Unfortunately, my question in the lobby didn't snag the attention of the DB expert that is a mod and RO there, so I'll try one more shot here as I'm actively tearing my system apart once again for this and I hope I get the foundations right this time :)
Opinion poll time: I have a DB table tracking orders and their status codes (let's say there could be 10 different status codes). Some of those codes could be considered "complete". Do I have a single table tracking orders and have an "is_complete" Bool column that is indexed, or do I move those orders out of the main table into a different "historical" orders table?
My feeling is that it should be a single table since my "is_complete" criteria could change at any time if I add more status codes, but that's not how I've seen it set up in other places in the past. Now I'm confused about why they decided to move "complete" orders out of the main table. Perhaps indexing on a bool column isn't very efficient so it's better just to not have them in a table scan at all?
The backend solver only cares about anything "is_complete = False". The frontend will always want an uninterrupted history of all orders
I can see stuff like this that says cardinality is shot on indexing a bool value but, at the same time, it's a massive differentiator in a search tree; it'd be the biggest predicate condition I could imagine
I'm wondering whether I'm conflating two different things. Perhaps it is better to keep it all in a single table, but just get rid of the actual index on the bool state
So, an archive, basically. I think you've helped me to a solution - keep the last 12 months in the active table and then just push to archive. It makes a neat delineation where I don't have to bother with JOIN etc. in every query
Around here we track meta data of compute tasks for monthly aggregates. So the current month stuff is always needed and in the DB. But older stuff might still be needed for recalculations or reprocessing; so we have 2-3 months worth of data in the DB in case someone down the line finds an error in reports. Everything older is unlikely to be needed, so it gets dumped to archive files regularly.

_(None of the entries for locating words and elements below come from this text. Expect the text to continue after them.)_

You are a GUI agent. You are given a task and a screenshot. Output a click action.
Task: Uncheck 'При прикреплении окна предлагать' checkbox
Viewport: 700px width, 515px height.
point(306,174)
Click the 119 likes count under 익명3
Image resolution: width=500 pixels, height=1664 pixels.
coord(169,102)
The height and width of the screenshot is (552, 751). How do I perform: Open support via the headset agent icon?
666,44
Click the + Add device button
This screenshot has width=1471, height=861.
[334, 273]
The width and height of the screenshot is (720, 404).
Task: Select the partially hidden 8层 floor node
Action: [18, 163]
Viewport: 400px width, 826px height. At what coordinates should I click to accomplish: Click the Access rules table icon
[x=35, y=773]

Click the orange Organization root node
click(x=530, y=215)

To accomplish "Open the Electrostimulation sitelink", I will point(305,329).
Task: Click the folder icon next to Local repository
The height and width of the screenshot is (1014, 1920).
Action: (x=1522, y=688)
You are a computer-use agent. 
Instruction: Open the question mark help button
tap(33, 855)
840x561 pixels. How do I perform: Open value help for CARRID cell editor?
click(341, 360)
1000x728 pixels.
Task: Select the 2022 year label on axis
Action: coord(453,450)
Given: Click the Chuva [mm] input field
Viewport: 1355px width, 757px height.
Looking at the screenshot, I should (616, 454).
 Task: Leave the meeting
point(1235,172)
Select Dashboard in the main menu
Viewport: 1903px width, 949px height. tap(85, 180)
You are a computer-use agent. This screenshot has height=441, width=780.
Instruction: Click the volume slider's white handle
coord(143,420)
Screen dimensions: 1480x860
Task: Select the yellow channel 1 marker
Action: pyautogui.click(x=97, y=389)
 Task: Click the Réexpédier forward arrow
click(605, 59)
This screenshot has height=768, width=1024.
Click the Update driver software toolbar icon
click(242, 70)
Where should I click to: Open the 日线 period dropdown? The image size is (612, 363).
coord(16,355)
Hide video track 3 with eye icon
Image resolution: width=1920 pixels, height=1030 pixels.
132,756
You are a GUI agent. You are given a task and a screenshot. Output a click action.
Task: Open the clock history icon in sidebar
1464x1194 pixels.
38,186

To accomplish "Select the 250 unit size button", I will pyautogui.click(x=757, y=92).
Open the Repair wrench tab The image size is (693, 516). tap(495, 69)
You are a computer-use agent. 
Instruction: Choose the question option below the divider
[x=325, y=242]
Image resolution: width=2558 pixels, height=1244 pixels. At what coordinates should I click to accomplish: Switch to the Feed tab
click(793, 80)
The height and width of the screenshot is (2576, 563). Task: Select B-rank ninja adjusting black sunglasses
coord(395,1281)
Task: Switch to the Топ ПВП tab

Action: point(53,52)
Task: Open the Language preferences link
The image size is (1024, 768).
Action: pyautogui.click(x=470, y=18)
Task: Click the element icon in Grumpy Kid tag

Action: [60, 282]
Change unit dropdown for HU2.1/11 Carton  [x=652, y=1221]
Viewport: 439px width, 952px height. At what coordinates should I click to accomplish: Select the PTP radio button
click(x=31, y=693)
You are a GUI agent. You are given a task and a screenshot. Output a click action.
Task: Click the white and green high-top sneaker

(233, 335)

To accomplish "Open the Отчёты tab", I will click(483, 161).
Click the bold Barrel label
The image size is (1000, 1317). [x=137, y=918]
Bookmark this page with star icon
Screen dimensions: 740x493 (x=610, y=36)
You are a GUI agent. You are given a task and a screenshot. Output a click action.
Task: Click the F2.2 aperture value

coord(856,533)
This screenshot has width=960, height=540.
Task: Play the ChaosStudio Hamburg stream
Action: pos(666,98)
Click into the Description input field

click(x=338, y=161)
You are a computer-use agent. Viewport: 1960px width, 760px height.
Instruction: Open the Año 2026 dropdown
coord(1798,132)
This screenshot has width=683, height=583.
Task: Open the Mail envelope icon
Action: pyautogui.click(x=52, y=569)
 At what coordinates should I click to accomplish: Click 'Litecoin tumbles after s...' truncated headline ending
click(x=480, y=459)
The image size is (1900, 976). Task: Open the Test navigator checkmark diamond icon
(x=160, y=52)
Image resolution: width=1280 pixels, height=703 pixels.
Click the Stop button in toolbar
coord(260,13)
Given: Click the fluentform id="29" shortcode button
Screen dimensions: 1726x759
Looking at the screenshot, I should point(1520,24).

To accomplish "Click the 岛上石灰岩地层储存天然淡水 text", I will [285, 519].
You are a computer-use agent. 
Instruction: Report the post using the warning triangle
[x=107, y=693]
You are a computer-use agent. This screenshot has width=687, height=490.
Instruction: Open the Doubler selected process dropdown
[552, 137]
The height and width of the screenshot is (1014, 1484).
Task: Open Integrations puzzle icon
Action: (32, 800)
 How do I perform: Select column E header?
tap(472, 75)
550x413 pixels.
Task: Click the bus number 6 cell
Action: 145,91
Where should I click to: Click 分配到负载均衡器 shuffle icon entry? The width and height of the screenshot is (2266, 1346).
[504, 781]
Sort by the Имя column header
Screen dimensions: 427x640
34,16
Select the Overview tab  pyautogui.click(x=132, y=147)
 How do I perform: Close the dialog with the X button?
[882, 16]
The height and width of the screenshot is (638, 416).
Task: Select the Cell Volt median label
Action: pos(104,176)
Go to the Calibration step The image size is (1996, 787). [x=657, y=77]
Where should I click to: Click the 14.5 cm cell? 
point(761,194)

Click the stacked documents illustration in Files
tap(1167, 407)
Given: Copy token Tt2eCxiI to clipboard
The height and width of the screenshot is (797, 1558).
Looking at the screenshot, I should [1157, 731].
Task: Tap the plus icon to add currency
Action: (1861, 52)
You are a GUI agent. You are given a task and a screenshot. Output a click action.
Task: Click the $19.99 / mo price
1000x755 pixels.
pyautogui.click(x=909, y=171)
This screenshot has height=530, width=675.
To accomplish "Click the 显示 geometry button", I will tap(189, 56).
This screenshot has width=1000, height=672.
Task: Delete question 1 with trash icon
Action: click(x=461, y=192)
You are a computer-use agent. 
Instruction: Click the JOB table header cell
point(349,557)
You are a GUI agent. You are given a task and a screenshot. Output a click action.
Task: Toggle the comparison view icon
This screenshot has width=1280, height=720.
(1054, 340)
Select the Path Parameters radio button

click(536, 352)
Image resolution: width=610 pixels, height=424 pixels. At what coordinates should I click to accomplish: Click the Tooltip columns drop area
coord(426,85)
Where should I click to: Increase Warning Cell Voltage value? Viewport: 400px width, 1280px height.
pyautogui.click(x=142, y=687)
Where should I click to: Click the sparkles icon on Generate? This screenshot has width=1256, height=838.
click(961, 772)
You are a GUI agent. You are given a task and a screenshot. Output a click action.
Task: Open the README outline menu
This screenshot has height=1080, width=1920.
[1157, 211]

@roganjosh I have reclaimed the conjecscore throne! When/if you get less busy with work, i've got a lot of cool ideas about conway's 99 conjecture. I also have another open conjecture that can be gamified I think.
When I'm less busy with work... aha. ahahaha. ahahahaha. I've literally staked everything I've got against my project now; I have a meeting with the accountant tomorrow to keep me afloat for the next year. I'm sink or swim at this point, mate :) I'm still curious about your new approach, though. I think you have 2 githubs and I only had a link to one?
@roganjosh
Oh I haven't pushed to github yet. The idea is that if you only flip one edge, you don't have to check the score of every pair of vertices. The loop goes down from 4851 iterations to 99.
Sorry to hear about work. I hope it gets better soon!
I don't think I'll get another opportunity to do something like it again. Because I was a contractor, most of my money is actually in a business account. I can release some as a divident to keep me going for at least a year, but that's cash burn so I better be making money before that dries up!
also, i might be able to incorporate some stuff from this question: math.stackexchange.com/q/5108418/15140 to make the conway program even better, but I have yet to do so...
i have code in place for another open problem called Magic Square of Squares too. I just need to do some database migrations but idk what I'm doing with database migrations lol.